Las personas negras conocemos de primera mano la riqueza de nuestras culturas y el valor de nuestros aportes a tantas esferas del progreso humano, en artes y ciencias, deporte, política, negocios y activismo.
Sabemos los nombres de quienes nos visibilizan y llevamos sus logros grabados en la memoria y en el pecho como propios porque abrieron puertas y quitaron vendas que impedían ver lo que podría ser en favor de lo que siempre había sido.
Por eso, sorprende que, como consejo a la negritud, Jacques Sagot, a quien admiro como pianista y leo desde niño, nos sugiera el combate contra el racismo recuperando nuestra autoestima y recordando la grandeza de nuestra cultura, y no criticando las expresiones racistas en el lenguaje y los símbolos (”La negritud debe asumir su grandeza” 21/6/2020).
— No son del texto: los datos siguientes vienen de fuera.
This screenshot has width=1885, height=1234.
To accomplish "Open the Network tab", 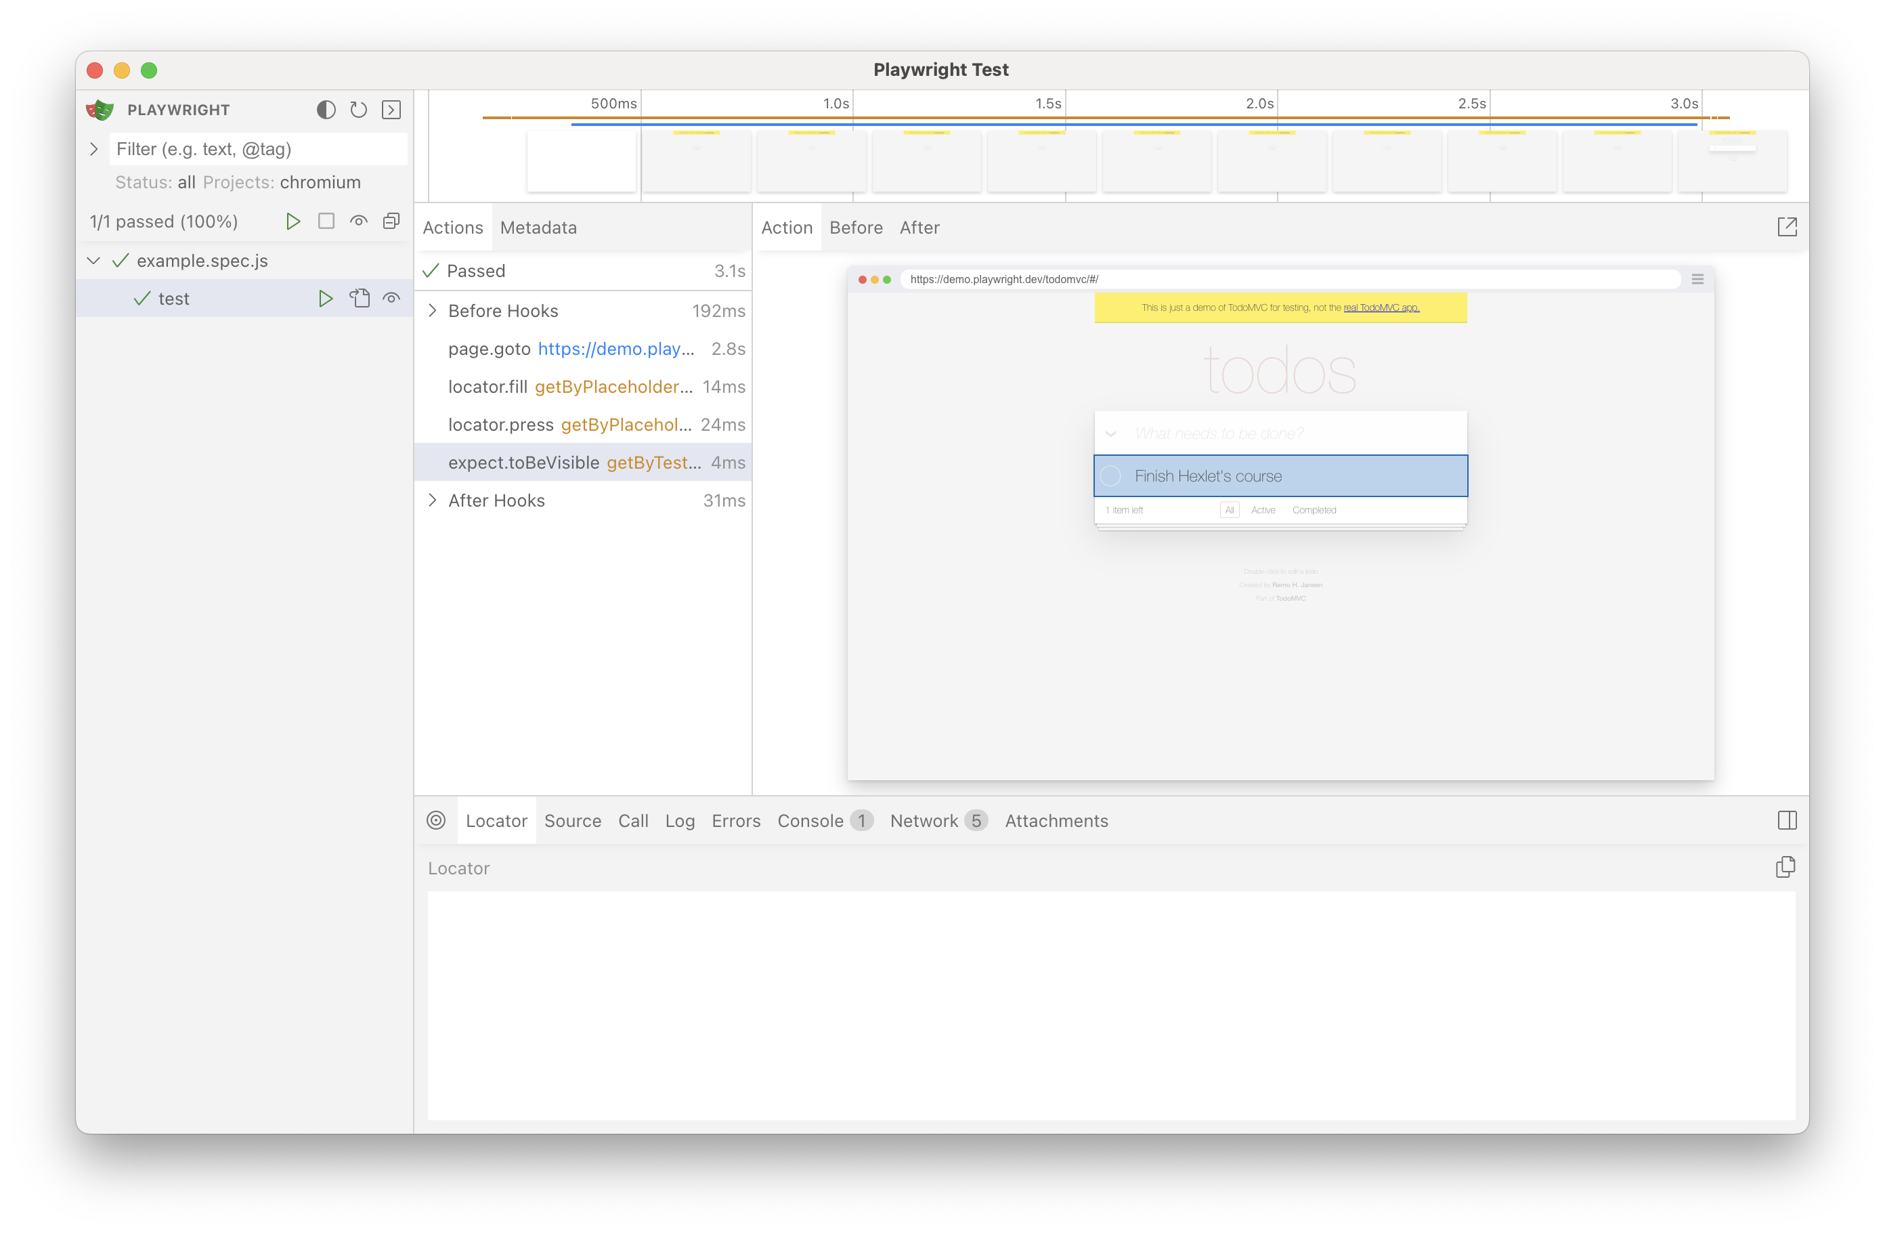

En principio, y por controversial que parezca, a las personas negras no nos corresponde curar el racismo. Sin embargo, llevamos siglos luchando y educando desde nuestros respectivos campos para erradicarlo, y hemos conseguido avances con cuentagotas, y como aguaceros, para que florezcan más victorias para la equidad y la inclusión.
A algunos no les gustan ni nuestras luchas ni sus formas. En su momento, el 72 % de los estadounidenses censuraron la protesta de Colin Kaepernick, quien se hincó mientras entonaban el himno nacional para condenar la violencia racial de la Policía. Fue calificado de antipatriota.
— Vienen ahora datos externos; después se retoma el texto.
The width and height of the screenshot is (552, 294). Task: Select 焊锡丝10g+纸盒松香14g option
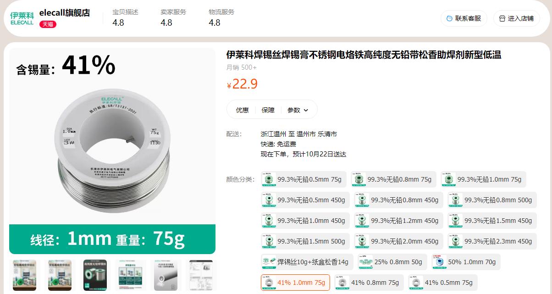[307, 262]
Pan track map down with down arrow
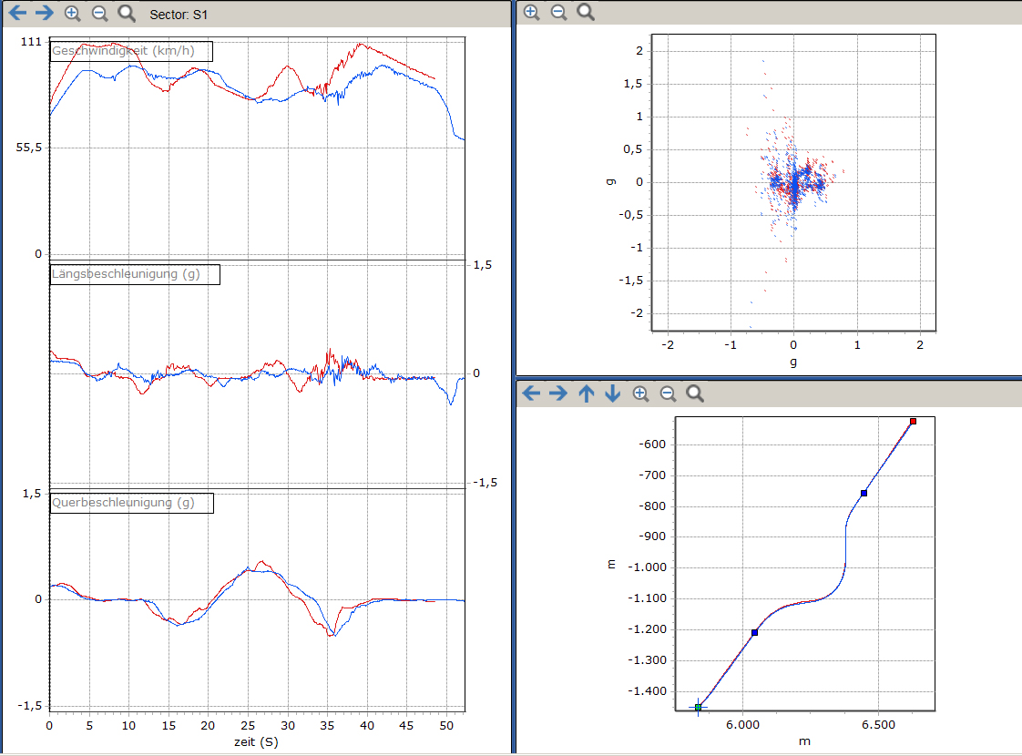This screenshot has height=756, width=1022. [613, 393]
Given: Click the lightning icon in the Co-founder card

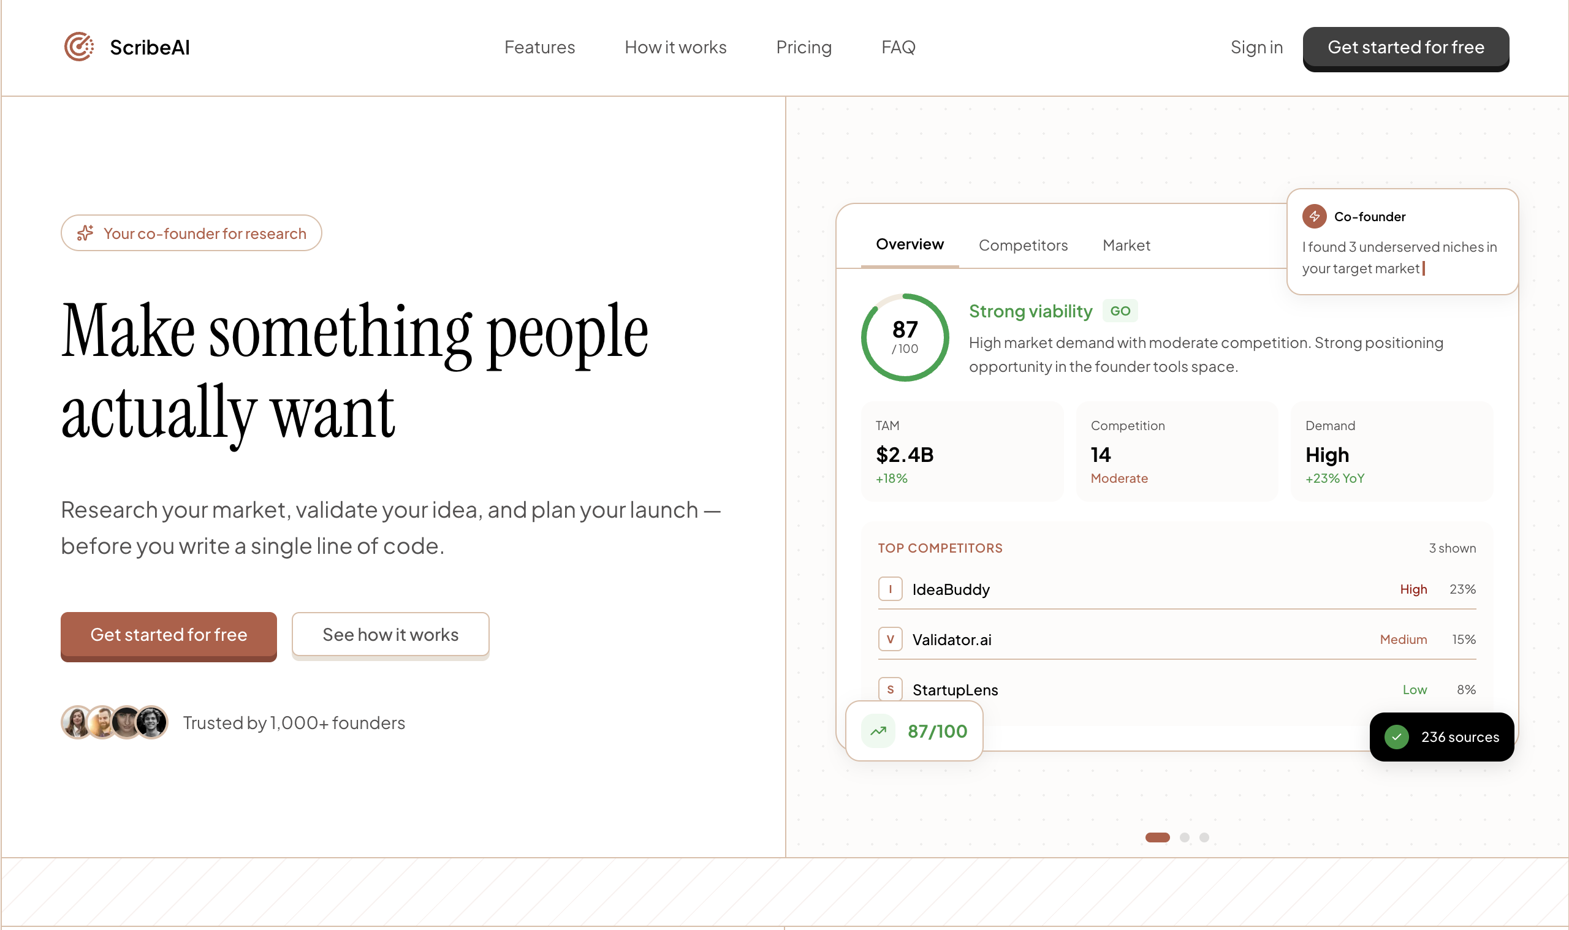Looking at the screenshot, I should pyautogui.click(x=1314, y=216).
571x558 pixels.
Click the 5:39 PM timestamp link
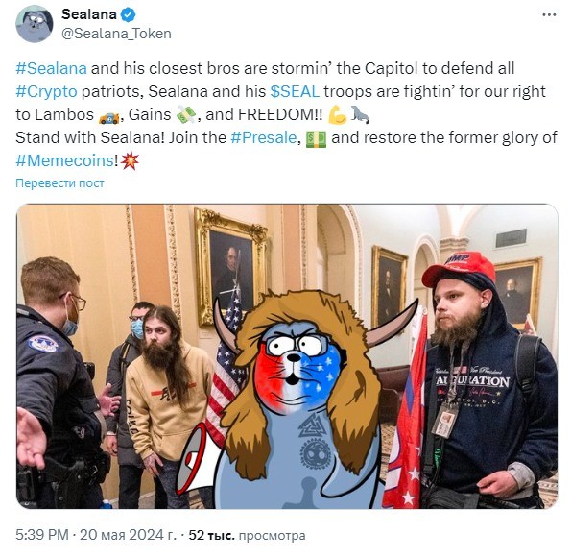pos(42,535)
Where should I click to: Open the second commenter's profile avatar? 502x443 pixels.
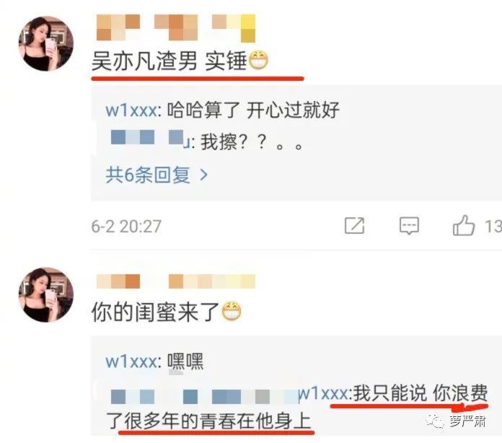click(46, 294)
Más de seis años tardó el movimiento #BlackLivesMatter para lograr que una sustancial mayoría de ese país apoye la noción de que las vidas negras importan.
Tolerancia de la discriminación. Cuando en Costa Rica fueron señalados los tratamientos racistas en el libro Cocorí sobre su protagonista, sobraron invectivas contra las diputadas negras que pidieron revisar el apoyo estatal a este libro, y aún hoy los ataques persisten.
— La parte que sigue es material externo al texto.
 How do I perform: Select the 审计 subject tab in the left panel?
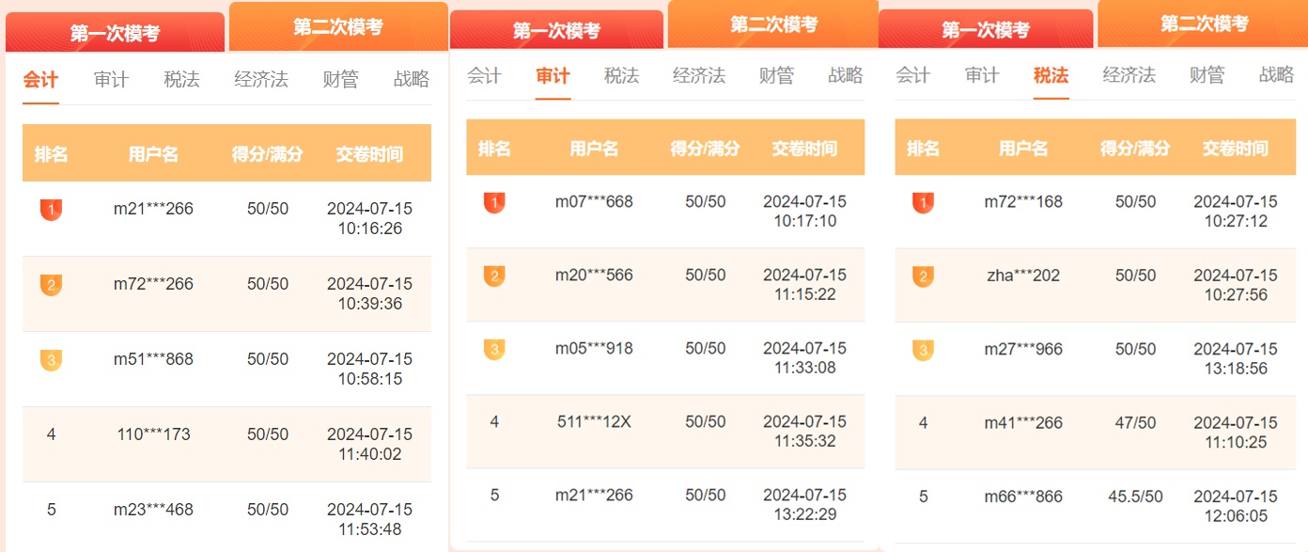112,80
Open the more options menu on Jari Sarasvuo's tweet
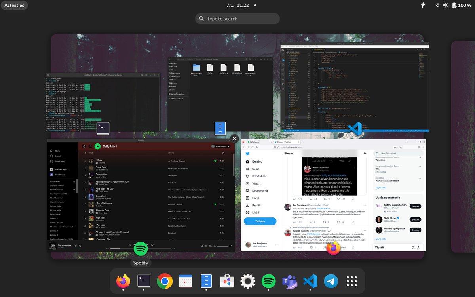Viewport: 475px width, 297px height. click(x=365, y=205)
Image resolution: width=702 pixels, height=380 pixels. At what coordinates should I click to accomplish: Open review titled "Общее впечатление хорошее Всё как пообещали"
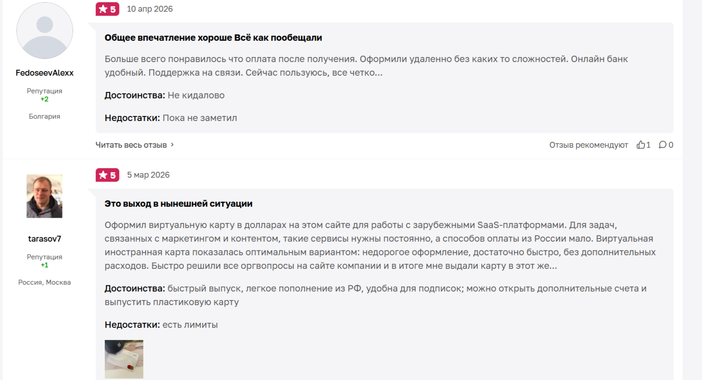pos(213,38)
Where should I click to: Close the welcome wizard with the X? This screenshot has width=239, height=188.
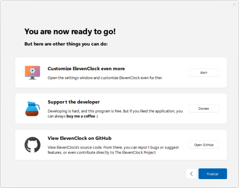234,4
Indicar que una frase, un símbolo, una acción o una persona es racista no es un insulto, pero las reacciones defensivas que generan esos señalamientos revelan muchísimo sobre en dónde debemos comenzar a desmantelar el andamiaje social que tolera y sustenta la discriminación racial.
El racismo no se soluciona con más autoestima negra, sino con formación antirracista de la mayoría blanca y mestiza, su compromiso y acciones pro equidad, diversidad e inclusión y, fundamentalmente, con su reconocimiento de que el racismo aún vive en instituciones, procesos, normas y hasta en el lenguaje, los medios y los símbolos.
¿Cómo no luchar contra los símbolos racistas si estos son los mismos recursos usados históricamente para construir en la psiquis social tantos estereotipos dañinos sobre la negritud?
Palabras, representaciones (Zwarte Piet, blackface), marcas y logotipos (Aunt Jemima, Uncle Ben) con raíces en prácticas profundamente racistas perpetúan visiones hostiles, reduccionistas, y sesgos raciales implícitos.
Pero las mayorías no conocen los orígenes y subtextos discriminatorios de esas frases y símbolos, e incluso hoy las defienden creyendo que exaltan o dan representación a las personas negras y su cultura.
Usar la semiótica. No. Son recordatorios caricaturizados de la histórica marginación de las minorías negras, que hacen ignorar episodios dolorosos de exclusión y dominación.
Abordar los usos racistas del lenguaje y la comunicación es necesario porque para erradicar un mal que ha invadido y se alimenta de cada elemento del sistema social, y en ausencia de legislación contra la discriminación, hay que identificar todas sus manifestaciones hasta que su uso sea inconcebible por la ofensa que conllevan.
Microagresiones y asesinatos contra minorías raciales: ambos son extremos de un mismo espectro de racismo del que la sociedad no ha logrado liberarse, y toda esa gama de opresiones merece ser señalada y repudiada.
Quienes deben comenzar a dar pasos agigantados y decisivos son las mayorías no racializadas y quienes ostentan el poder en las instituciones y empresas.
Las personas negras no dictamos las leyes, no construimos los currículos educativos, no asignamos presupuestos y salarios, no contratamos puestos ejecutivos en empresas ni profesores en universidades. No elegimos qué se publica sobre nosotros ni tan siquiera cómo se enseña nuestra historia y cultura.
Necesitamos ser incluidos en las mesas de discusión y toma de decisión, en las papeletas electorales, en planes de estudio y textos educativos; y no por nuestra piel ni por cumplir cuotas, sino por nuestro valor intrínseco como humanos y los aportes que hemos hecho y seguimos haciendo a las sociedades.
El autor es comunicador y administrador de empresas.